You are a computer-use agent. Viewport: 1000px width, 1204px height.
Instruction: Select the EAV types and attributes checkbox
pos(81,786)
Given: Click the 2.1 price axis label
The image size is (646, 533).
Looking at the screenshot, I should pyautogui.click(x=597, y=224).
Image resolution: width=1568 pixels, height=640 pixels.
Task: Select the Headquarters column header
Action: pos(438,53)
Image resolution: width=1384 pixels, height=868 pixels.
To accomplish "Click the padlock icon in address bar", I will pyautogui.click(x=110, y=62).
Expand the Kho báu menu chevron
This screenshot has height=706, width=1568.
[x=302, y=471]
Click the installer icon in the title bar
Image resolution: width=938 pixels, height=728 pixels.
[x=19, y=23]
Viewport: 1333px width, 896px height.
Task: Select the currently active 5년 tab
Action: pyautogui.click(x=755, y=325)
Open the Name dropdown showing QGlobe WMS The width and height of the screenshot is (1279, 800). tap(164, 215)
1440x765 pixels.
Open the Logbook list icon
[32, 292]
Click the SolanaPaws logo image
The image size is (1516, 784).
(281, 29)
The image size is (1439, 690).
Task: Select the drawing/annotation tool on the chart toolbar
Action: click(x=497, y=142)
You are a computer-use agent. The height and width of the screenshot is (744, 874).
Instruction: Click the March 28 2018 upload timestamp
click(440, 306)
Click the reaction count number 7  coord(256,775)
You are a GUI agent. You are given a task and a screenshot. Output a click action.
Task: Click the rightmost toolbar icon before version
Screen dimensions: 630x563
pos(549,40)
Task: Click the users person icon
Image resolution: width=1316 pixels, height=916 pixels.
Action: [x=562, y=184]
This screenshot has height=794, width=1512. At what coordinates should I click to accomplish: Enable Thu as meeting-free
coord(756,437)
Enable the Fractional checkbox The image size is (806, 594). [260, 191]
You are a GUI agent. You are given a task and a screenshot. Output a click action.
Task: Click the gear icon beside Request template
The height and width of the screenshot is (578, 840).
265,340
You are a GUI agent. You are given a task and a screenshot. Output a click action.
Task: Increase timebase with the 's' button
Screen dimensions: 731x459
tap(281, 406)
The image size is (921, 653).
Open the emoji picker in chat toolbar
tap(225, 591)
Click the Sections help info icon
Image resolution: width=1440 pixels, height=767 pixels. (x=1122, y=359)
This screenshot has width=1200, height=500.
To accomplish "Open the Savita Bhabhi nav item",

──────────

* Exercise details
All of the data must be returned exactly.

* Written solution
You are a computer-use agent. Viewport: 1000px width, 1204px height.
Instruction: Select the EAV types and attributes checkbox
pos(81,786)
Given: Click the 2.1 price axis label
The image size is (646, 533).
Looking at the screenshot, I should pyautogui.click(x=597, y=224).
Image resolution: width=1568 pixels, height=640 pixels.
Task: Select the Headquarters column header
Action: pos(438,53)
Image resolution: width=1384 pixels, height=868 pixels.
To accomplish "Click the padlock icon in address bar", I will pyautogui.click(x=110, y=62).
Expand the Kho báu menu chevron
This screenshot has height=706, width=1568.
[x=302, y=471]
Click the installer icon in the title bar
Image resolution: width=938 pixels, height=728 pixels.
[x=19, y=23]
Viewport: 1333px width, 896px height.
Task: Select the currently active 5년 tab
Action: pyautogui.click(x=755, y=325)
Open the Name dropdown showing QGlobe WMS The width and height of the screenshot is (1279, 800). tap(164, 215)
1440x765 pixels.
Open the Logbook list icon
[32, 292]
Click the SolanaPaws logo image
The image size is (1516, 784).
(281, 29)
The image size is (1439, 690).
Task: Select the drawing/annotation tool on the chart toolbar
Action: click(x=497, y=142)
You are a computer-use agent. The height and width of the screenshot is (744, 874).
Instruction: Click the March 28 2018 upload timestamp
click(440, 306)
Click the reaction count number 7  coord(256,775)
You are a GUI agent. You are given a task and a screenshot. Output a click action.
Task: Click the rightmost toolbar icon before version
Screen dimensions: 630x563
pos(549,40)
Task: Click the users person icon
Image resolution: width=1316 pixels, height=916 pixels.
Action: [x=562, y=184]
This screenshot has height=794, width=1512. At what coordinates should I click to accomplish: Enable Thu as meeting-free
coord(756,437)
Enable the Fractional checkbox The image size is (806, 594). [260, 191]
You are a GUI agent. You are given a task and a screenshot. Output a click action.
Task: Click the gear icon beside Request template
The height and width of the screenshot is (578, 840).
265,340
You are a GUI agent. You are given a task and a screenshot. Output a click action.
Task: Increase timebase with the 's' button
Screen dimensions: 731x459
tap(281, 406)
The image size is (921, 653).
Open the emoji picker in chat toolbar
tap(225, 591)
Click the Sections help info icon
Image resolution: width=1440 pixels, height=767 pixels. (x=1122, y=359)
This screenshot has width=1200, height=500.
To accomplish "Open the Savita Bhabhi nav item",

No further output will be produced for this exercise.